#### [Task item]
Without including any pictures, please copy every entry below exactly.

*** Data ***

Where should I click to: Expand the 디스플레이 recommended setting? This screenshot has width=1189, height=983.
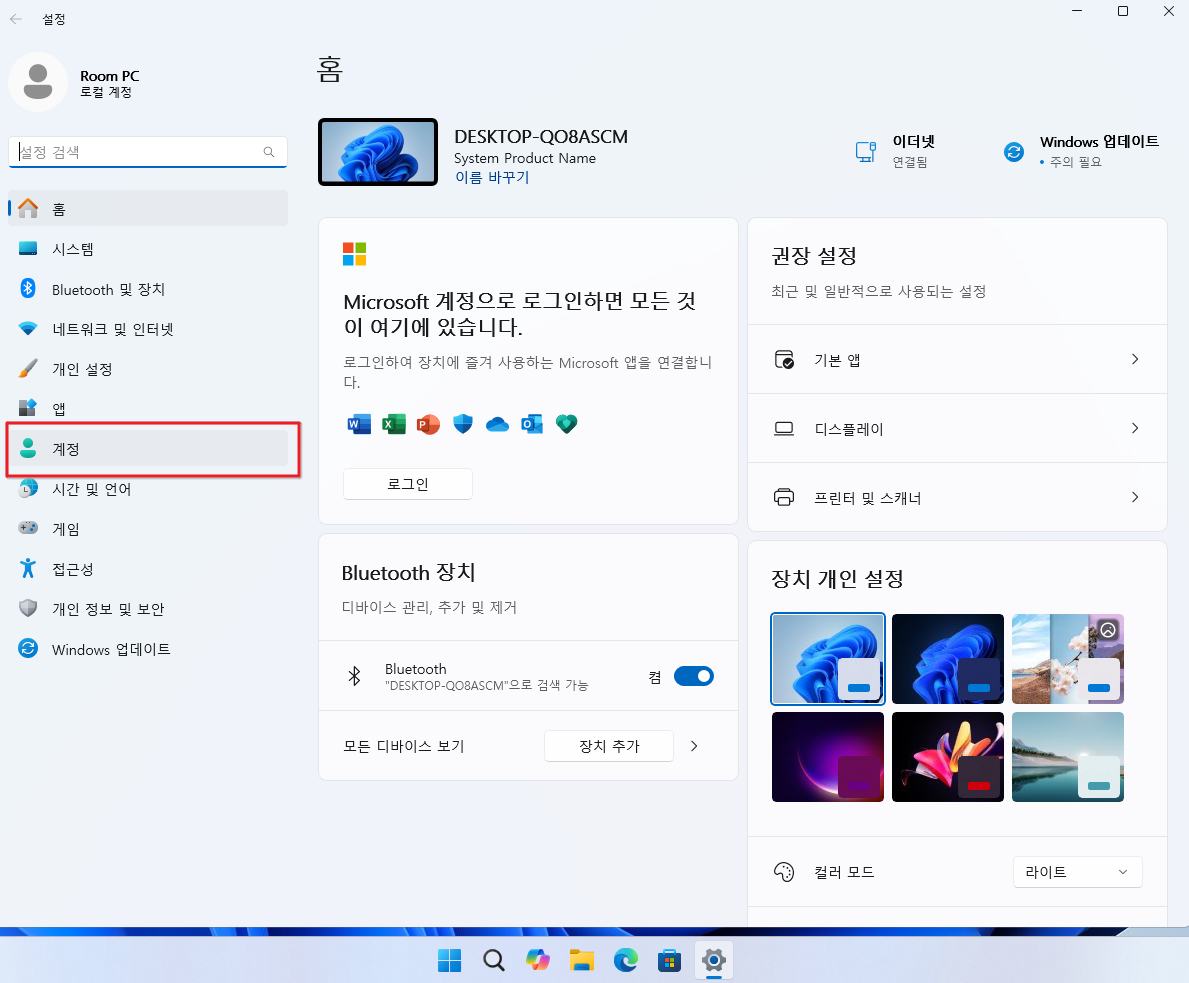click(957, 428)
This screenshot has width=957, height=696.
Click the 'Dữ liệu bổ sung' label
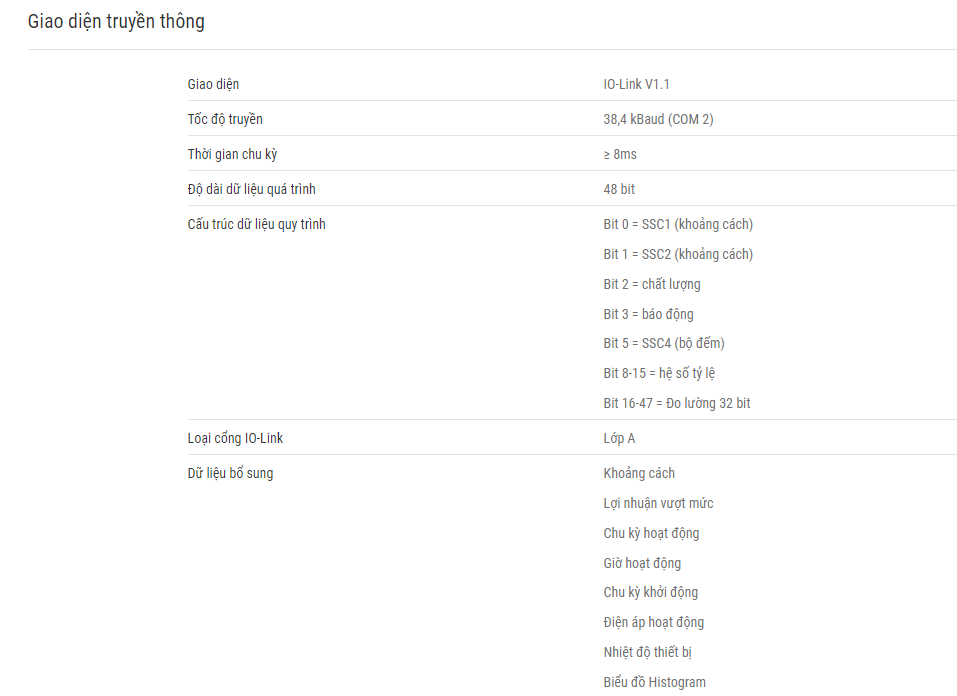click(x=230, y=473)
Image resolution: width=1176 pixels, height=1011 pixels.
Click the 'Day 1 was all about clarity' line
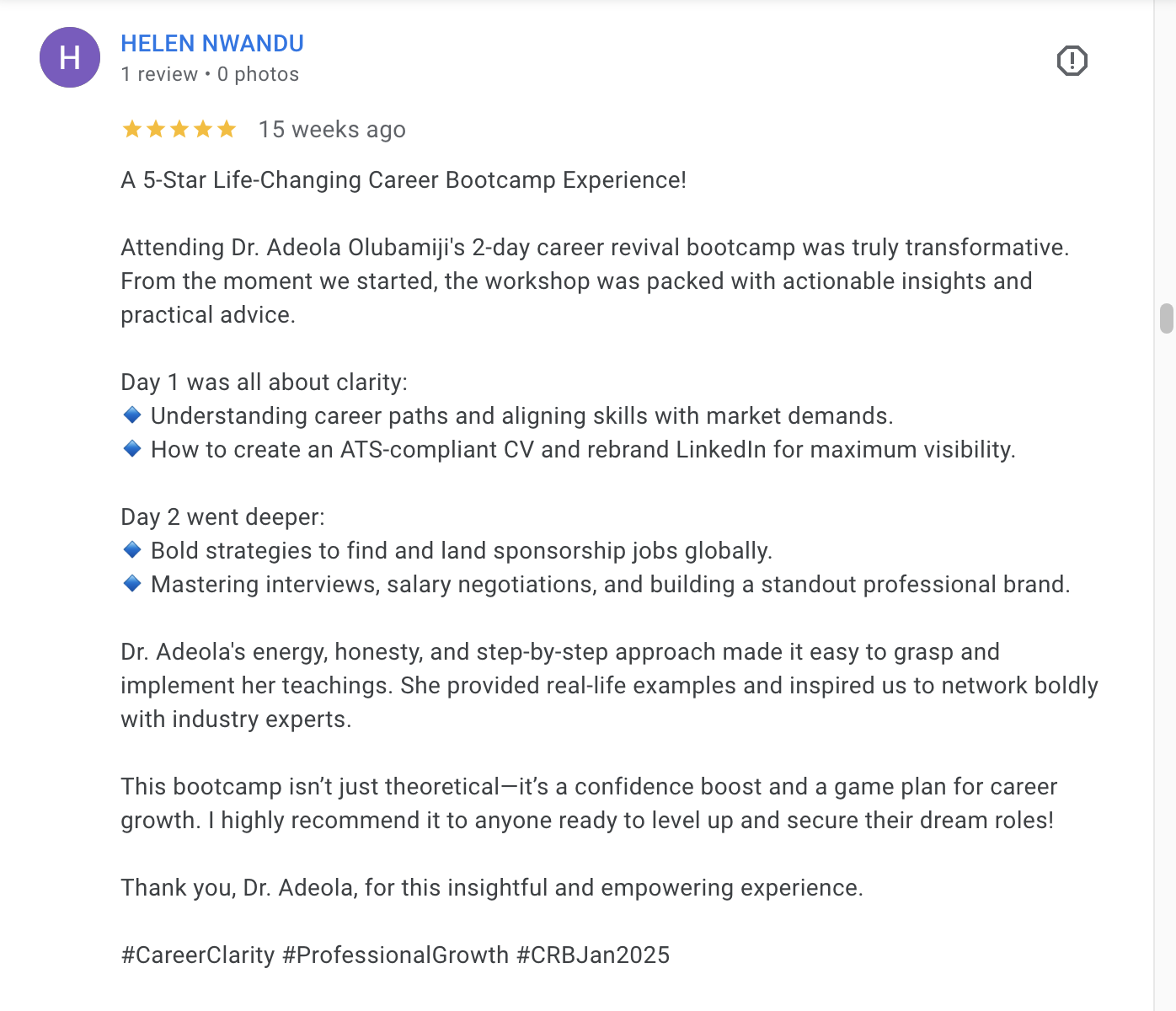(264, 382)
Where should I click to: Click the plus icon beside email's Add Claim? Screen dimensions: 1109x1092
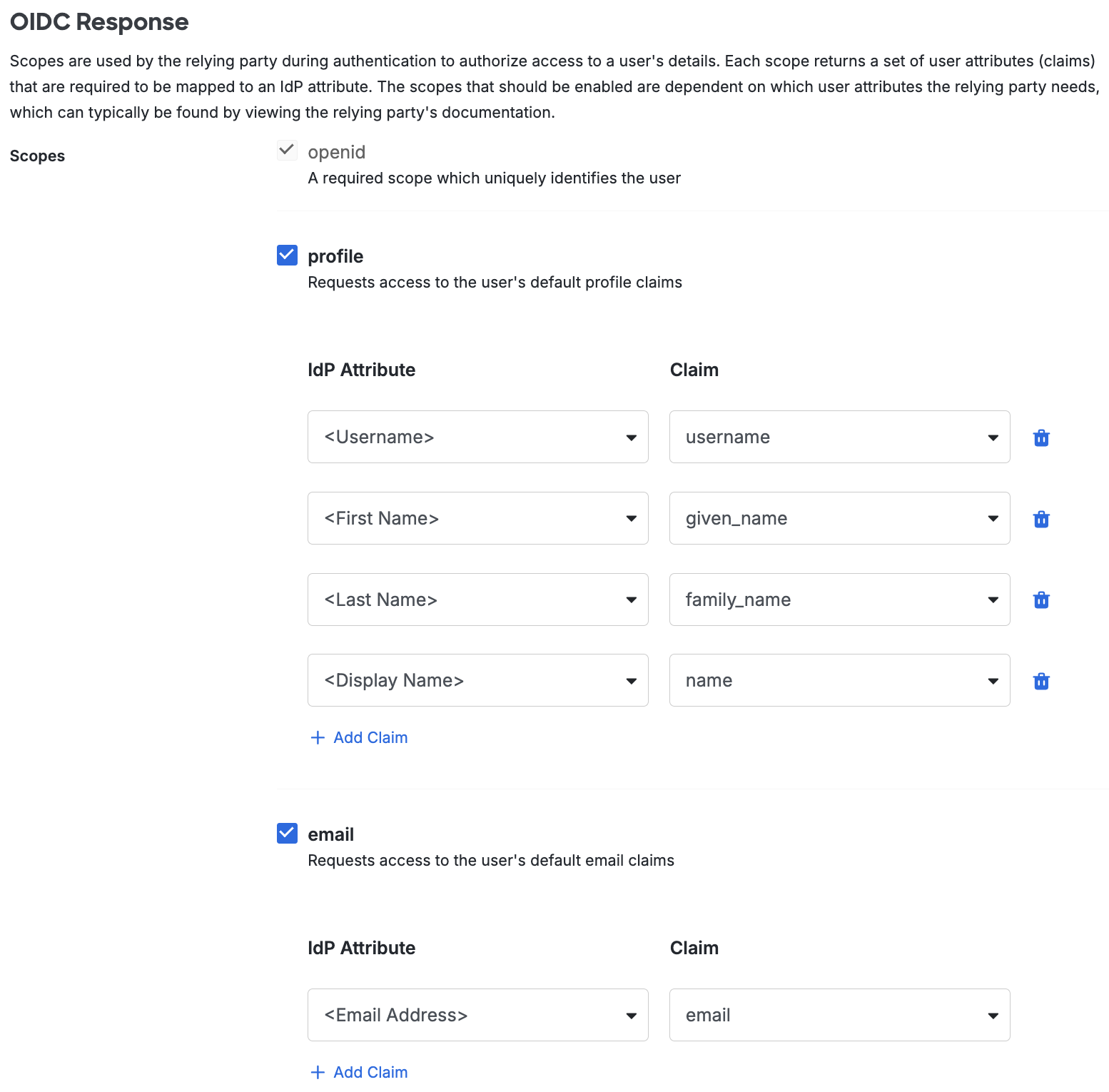[317, 1072]
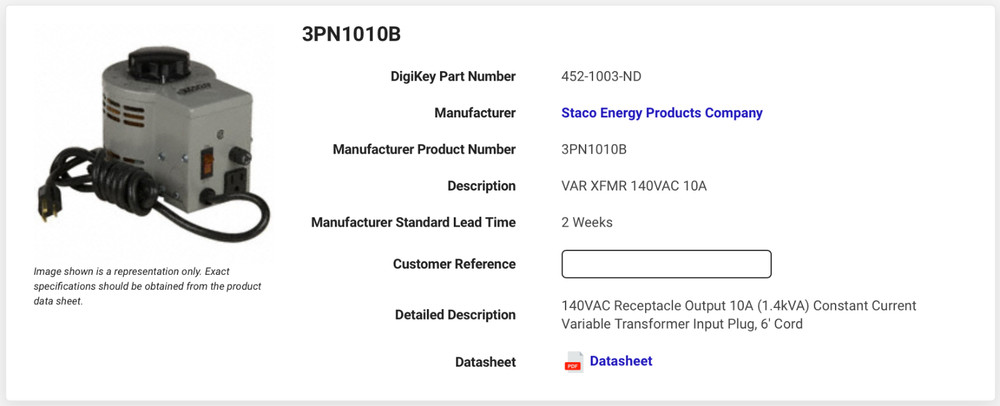Click the Manufacturer Product Number label
Viewport: 1000px width, 406px height.
(424, 149)
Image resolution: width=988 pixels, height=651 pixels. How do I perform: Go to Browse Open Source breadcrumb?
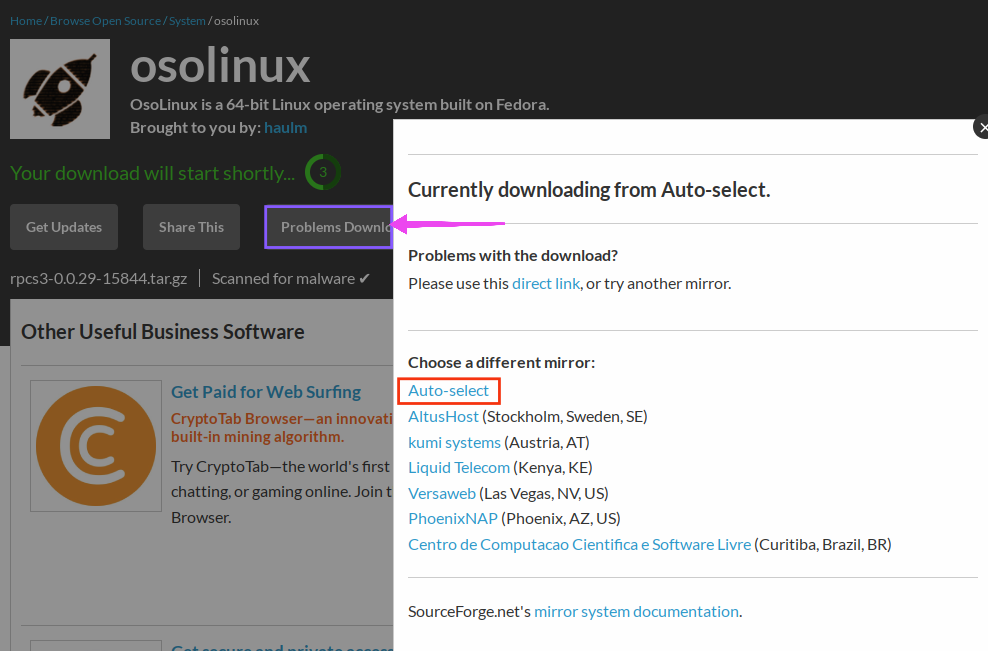point(105,21)
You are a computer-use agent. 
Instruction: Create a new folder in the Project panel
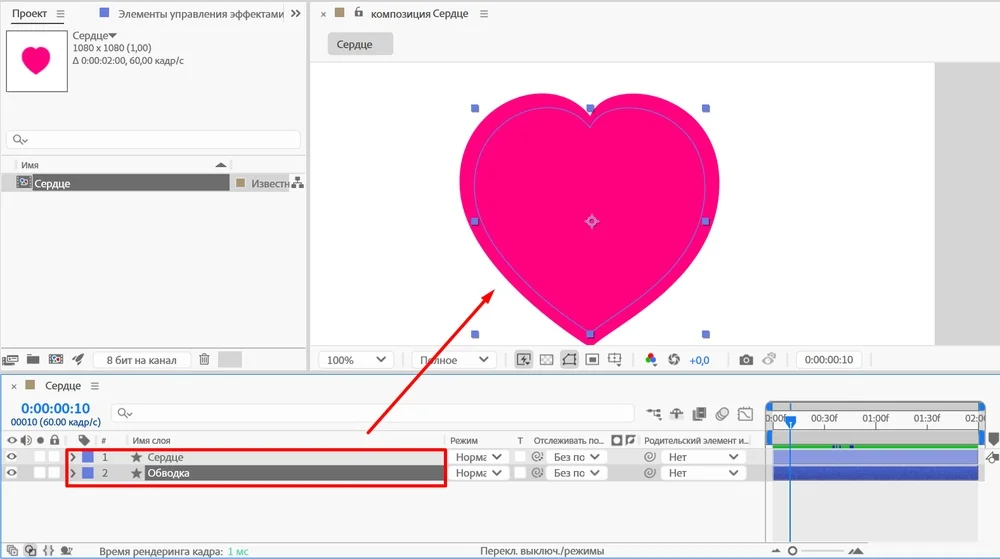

*** End of Data ***

#### [Final answer]
Where should I click to: Expand the 디스플레이 recommended setting? This screenshot has width=1189, height=983.
click(957, 428)
This screenshot has width=957, height=696.
Click the 'Dữ liệu bổ sung' label
click(x=230, y=473)
Image resolution: width=1176 pixels, height=1011 pixels.
Click the 'Day 1 was all about clarity' line
(264, 382)
Where should I click to: Click the plus icon beside email's Add Claim? Screen dimensions: 1109x1092
[317, 1072]
Click the Manufacturer Product Number label
Viewport: 1000px width, 406px height.
(424, 149)
Image resolution: width=988 pixels, height=651 pixels. How do I perform: Go to Browse Open Source breadcrumb?
point(105,21)
You are a computer-use agent. 
Instruction: Create a new folder in the Project panel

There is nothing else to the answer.